(Record extracts Opens)
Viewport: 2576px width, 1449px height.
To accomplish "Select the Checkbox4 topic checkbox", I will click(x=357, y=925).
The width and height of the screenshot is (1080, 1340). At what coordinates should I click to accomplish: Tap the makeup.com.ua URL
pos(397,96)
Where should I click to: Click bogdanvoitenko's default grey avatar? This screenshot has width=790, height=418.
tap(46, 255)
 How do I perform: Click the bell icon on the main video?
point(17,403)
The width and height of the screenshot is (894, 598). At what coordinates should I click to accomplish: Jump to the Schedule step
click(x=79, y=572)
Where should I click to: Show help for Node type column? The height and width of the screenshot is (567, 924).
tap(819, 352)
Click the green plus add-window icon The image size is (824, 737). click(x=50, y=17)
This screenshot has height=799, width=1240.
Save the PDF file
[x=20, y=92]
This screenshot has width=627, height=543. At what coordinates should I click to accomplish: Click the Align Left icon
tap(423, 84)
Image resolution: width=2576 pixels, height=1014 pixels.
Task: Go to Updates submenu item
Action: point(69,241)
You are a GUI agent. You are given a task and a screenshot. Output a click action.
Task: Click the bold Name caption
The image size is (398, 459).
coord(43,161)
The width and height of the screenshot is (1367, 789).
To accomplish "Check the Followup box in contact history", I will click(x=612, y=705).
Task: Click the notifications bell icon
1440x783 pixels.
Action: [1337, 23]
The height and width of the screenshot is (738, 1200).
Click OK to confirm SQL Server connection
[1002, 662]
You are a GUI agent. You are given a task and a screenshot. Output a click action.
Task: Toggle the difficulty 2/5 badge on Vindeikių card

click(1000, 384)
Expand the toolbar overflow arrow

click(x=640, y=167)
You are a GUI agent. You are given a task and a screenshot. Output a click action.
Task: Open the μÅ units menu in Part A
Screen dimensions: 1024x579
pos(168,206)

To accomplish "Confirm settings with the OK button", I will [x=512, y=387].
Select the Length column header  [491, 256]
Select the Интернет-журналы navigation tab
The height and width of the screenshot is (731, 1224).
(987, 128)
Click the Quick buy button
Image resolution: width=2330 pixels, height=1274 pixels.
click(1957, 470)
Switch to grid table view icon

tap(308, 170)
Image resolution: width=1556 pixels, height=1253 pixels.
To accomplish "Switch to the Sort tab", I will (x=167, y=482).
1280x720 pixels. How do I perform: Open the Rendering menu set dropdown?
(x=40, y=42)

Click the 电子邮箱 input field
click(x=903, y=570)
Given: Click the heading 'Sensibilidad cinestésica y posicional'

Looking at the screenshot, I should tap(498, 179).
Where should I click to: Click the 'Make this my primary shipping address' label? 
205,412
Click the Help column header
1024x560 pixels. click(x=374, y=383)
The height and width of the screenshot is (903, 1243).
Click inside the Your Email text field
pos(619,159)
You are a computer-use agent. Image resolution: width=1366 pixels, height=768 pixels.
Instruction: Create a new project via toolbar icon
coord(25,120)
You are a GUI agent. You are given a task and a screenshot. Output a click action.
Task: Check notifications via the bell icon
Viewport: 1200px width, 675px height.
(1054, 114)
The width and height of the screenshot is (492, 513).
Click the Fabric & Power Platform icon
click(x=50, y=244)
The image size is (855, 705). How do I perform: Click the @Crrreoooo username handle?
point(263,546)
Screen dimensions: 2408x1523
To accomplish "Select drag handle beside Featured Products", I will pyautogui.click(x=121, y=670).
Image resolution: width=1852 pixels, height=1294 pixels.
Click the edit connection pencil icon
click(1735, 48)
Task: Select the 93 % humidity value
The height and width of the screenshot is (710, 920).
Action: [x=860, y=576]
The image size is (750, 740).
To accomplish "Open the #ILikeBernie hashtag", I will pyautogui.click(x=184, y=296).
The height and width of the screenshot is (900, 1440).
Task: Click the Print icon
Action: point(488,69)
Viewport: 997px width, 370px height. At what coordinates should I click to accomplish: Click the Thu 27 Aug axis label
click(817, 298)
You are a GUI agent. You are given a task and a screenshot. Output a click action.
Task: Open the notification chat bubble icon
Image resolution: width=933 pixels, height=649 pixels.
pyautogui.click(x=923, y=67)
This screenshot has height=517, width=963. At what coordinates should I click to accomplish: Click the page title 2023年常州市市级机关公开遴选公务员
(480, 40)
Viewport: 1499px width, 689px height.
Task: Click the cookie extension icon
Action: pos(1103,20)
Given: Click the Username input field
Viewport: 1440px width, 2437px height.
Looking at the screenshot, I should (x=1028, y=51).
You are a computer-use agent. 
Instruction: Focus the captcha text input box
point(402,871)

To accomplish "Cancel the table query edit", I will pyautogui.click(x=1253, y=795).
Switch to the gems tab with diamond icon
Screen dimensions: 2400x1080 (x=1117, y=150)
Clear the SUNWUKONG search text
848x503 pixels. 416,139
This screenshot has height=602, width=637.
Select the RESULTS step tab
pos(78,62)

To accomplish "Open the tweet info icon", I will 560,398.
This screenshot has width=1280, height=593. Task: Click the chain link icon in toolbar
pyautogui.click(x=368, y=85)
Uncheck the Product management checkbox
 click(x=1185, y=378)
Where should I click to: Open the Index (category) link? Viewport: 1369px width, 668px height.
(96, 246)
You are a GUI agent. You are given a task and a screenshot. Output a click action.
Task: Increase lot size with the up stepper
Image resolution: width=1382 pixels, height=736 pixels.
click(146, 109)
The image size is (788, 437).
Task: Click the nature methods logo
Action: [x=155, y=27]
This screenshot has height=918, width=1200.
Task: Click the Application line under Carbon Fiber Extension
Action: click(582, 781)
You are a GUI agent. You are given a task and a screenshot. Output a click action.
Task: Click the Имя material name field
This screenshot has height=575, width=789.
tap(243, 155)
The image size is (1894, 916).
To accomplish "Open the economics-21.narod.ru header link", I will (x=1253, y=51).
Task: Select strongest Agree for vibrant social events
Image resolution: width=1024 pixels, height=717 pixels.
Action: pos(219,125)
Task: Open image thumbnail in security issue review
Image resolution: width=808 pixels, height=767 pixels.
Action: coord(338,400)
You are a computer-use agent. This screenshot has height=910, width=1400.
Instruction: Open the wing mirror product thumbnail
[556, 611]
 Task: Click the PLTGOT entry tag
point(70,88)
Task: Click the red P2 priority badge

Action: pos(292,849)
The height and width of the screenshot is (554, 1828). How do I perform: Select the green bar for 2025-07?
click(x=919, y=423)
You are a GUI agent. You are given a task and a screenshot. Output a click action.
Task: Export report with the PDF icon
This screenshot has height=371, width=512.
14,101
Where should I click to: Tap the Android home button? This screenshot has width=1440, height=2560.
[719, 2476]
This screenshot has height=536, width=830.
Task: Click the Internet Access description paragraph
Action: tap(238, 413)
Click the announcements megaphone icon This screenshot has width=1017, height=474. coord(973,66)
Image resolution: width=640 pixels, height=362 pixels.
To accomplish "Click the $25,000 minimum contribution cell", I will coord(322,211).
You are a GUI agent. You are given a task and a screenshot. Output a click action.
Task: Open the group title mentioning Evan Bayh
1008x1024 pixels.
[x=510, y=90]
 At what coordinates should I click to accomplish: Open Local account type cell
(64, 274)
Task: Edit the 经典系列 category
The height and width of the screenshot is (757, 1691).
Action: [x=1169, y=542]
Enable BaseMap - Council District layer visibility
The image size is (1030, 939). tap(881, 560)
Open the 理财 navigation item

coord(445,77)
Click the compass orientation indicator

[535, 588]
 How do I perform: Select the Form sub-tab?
(Record extracts Closes)
- [Task brief] All of the material is to be copied word for word.

- [Written solution]
Viewport: 2576px width, 1449px height.
To accomplish "Select the Checkbox4 topic checkbox", I will click(x=357, y=925).
The width and height of the screenshot is (1080, 1340). At what coordinates should I click to accomplish: Tap the makeup.com.ua URL
pos(397,96)
Where should I click to: Click bogdanvoitenko's default grey avatar? This screenshot has width=790, height=418.
tap(46, 255)
 How do I perform: Click the bell icon on the main video?
point(17,403)
The width and height of the screenshot is (894, 598). At what coordinates should I click to accomplish: Jump to the Schedule step
click(x=79, y=572)
Where should I click to: Show help for Node type column? The height and width of the screenshot is (567, 924).
tap(819, 352)
Click the green plus add-window icon The image size is (824, 737). click(x=50, y=17)
This screenshot has height=799, width=1240.
Save the PDF file
[x=20, y=92]
This screenshot has width=627, height=543. At what coordinates should I click to accomplish: Click the Align Left icon
tap(423, 84)
Image resolution: width=2576 pixels, height=1014 pixels.
Task: Go to Updates submenu item
Action: point(69,241)
You are a GUI agent. You are given a task and a screenshot. Output a click action.
Task: Click the bold Name caption
The image size is (398, 459).
coord(43,161)
The width and height of the screenshot is (1367, 789).
To accomplish "Check the Followup box in contact history", I will click(x=612, y=705).
Task: Click the notifications bell icon
1440x783 pixels.
Action: [1337, 23]
The height and width of the screenshot is (738, 1200).
Click OK to confirm SQL Server connection
[1002, 662]
You are a GUI agent. You are given a task and a screenshot. Output a click action.
Task: Toggle the difficulty 2/5 badge on Vindeikių card

click(1000, 384)
Expand the toolbar overflow arrow

click(x=640, y=167)
You are a GUI agent. You are given a task and a screenshot. Output a click action.
Task: Open the μÅ units menu in Part A
Screen dimensions: 1024x579
pos(168,206)

To accomplish "Confirm settings with the OK button", I will [x=512, y=387].
Select the Length column header  [491, 256]
Select the Интернет-журналы navigation tab
The height and width of the screenshot is (731, 1224).
(987, 128)
Click the Quick buy button
Image resolution: width=2330 pixels, height=1274 pixels.
click(1957, 470)
Switch to grid table view icon

tap(308, 170)
Image resolution: width=1556 pixels, height=1253 pixels.
To accomplish "Switch to the Sort tab", I will (x=167, y=482).
1280x720 pixels. How do I perform: Open the Rendering menu set dropdown?
(x=40, y=42)

Click the 电子邮箱 input field
click(x=903, y=570)
Given: Click the heading 'Sensibilidad cinestésica y posicional'

Looking at the screenshot, I should tap(498, 179).
Where should I click to: Click the 'Make this my primary shipping address' label? 
205,412
Click the Help column header
1024x560 pixels. click(x=374, y=383)
The height and width of the screenshot is (903, 1243).
Click inside the Your Email text field
pos(619,159)
You are a computer-use agent. Image resolution: width=1366 pixels, height=768 pixels.
Instruction: Create a new project via toolbar icon
coord(25,120)
You are a GUI agent. You are given a task and a screenshot. Output a click action.
Task: Check notifications via the bell icon
Viewport: 1200px width, 675px height.
(1054, 114)
The width and height of the screenshot is (492, 513).
Click the Fabric & Power Platform icon
click(x=50, y=244)
The image size is (855, 705). How do I perform: Click the @Crrreoooo username handle?
point(263,546)
Screen dimensions: 2408x1523
To accomplish "Select drag handle beside Featured Products", I will pyautogui.click(x=121, y=670).
Image resolution: width=1852 pixels, height=1294 pixels.
Click the edit connection pencil icon
click(1735, 48)
Task: Select the 93 % humidity value
The height and width of the screenshot is (710, 920).
Action: [x=860, y=576]
The image size is (750, 740).
To accomplish "Open the #ILikeBernie hashtag", I will pyautogui.click(x=184, y=296).
The height and width of the screenshot is (900, 1440).
Task: Click the Print icon
Action: point(488,69)
Viewport: 997px width, 370px height. At what coordinates should I click to accomplish: Click the Thu 27 Aug axis label
click(817, 298)
You are a GUI agent. You are given a task and a screenshot. Output a click action.
Task: Open the notification chat bubble icon
Image resolution: width=933 pixels, height=649 pixels.
pyautogui.click(x=923, y=67)
This screenshot has height=517, width=963. At what coordinates should I click to accomplish: Click the page title 2023年常州市市级机关公开遴选公务员
(480, 40)
Viewport: 1499px width, 689px height.
Task: Click the cookie extension icon
Action: pos(1103,20)
Given: Click the Username input field
Viewport: 1440px width, 2437px height.
Looking at the screenshot, I should (x=1028, y=51).
You are a computer-use agent. 
Instruction: Focus the captcha text input box
point(402,871)

To accomplish "Cancel the table query edit", I will pyautogui.click(x=1253, y=795).
Switch to the gems tab with diamond icon
Screen dimensions: 2400x1080 (x=1117, y=150)
Clear the SUNWUKONG search text
848x503 pixels. 416,139
This screenshot has height=602, width=637.
Select the RESULTS step tab
pos(78,62)

To accomplish "Open the tweet info icon", I will 560,398.
This screenshot has width=1280, height=593. Task: Click the chain link icon in toolbar
pyautogui.click(x=368, y=85)
Uncheck the Product management checkbox
 click(x=1185, y=378)
Where should I click to: Open the Index (category) link? Viewport: 1369px width, 668px height.
(96, 246)
You are a GUI agent. You are given a task and a screenshot. Output a click action.
Task: Increase lot size with the up stepper
Image resolution: width=1382 pixels, height=736 pixels.
click(146, 109)
The image size is (788, 437).
Task: Click the nature methods logo
Action: [x=155, y=27]
This screenshot has height=918, width=1200.
Task: Click the Application line under Carbon Fiber Extension
Action: click(582, 781)
You are a GUI agent. You are given a task and a screenshot. Output a click action.
Task: Click the Имя material name field
This screenshot has height=575, width=789.
tap(243, 155)
The image size is (1894, 916).
To accomplish "Open the economics-21.narod.ru header link", I will (x=1253, y=51).
Task: Select strongest Agree for vibrant social events
Image resolution: width=1024 pixels, height=717 pixels.
Action: pos(219,125)
Task: Open image thumbnail in security issue review
Image resolution: width=808 pixels, height=767 pixels.
Action: coord(338,400)
You are a computer-use agent. This screenshot has height=910, width=1400.
Instruction: Open the wing mirror product thumbnail
[556, 611]
 Task: Click the PLTGOT entry tag
point(70,88)
Task: Click the red P2 priority badge

Action: pos(292,849)
The height and width of the screenshot is (554, 1828). How do I perform: Select the green bar for 2025-07?
click(x=919, y=423)
You are a GUI agent. You are given a task and a screenshot. Output a click action.
Task: Export report with the PDF icon
This screenshot has height=371, width=512.
14,101
Where should I click to: Tap the Android home button? This screenshot has width=1440, height=2560.
[719, 2476]
This screenshot has height=536, width=830.
Task: Click the Internet Access description paragraph
Action: tap(238, 413)
Click the announcements megaphone icon This screenshot has width=1017, height=474. coord(973,66)
Image resolution: width=640 pixels, height=362 pixels.
To accomplish "Click the $25,000 minimum contribution cell", I will coord(322,211).
You are a GUI agent. You are given a task and a screenshot. Output a click action.
Task: Open the group title mentioning Evan Bayh
1008x1024 pixels.
[x=510, y=90]
 At what coordinates should I click to accomplish: Open Local account type cell
(64, 274)
Task: Edit the 经典系列 category
The height and width of the screenshot is (757, 1691).
Action: [x=1169, y=542]
Enable BaseMap - Council District layer visibility
The image size is (1030, 939). tap(881, 560)
Open the 理财 navigation item

coord(445,77)
Click the compass orientation indicator

[535, 588]
 How do I perform: Select the Form sub-tab?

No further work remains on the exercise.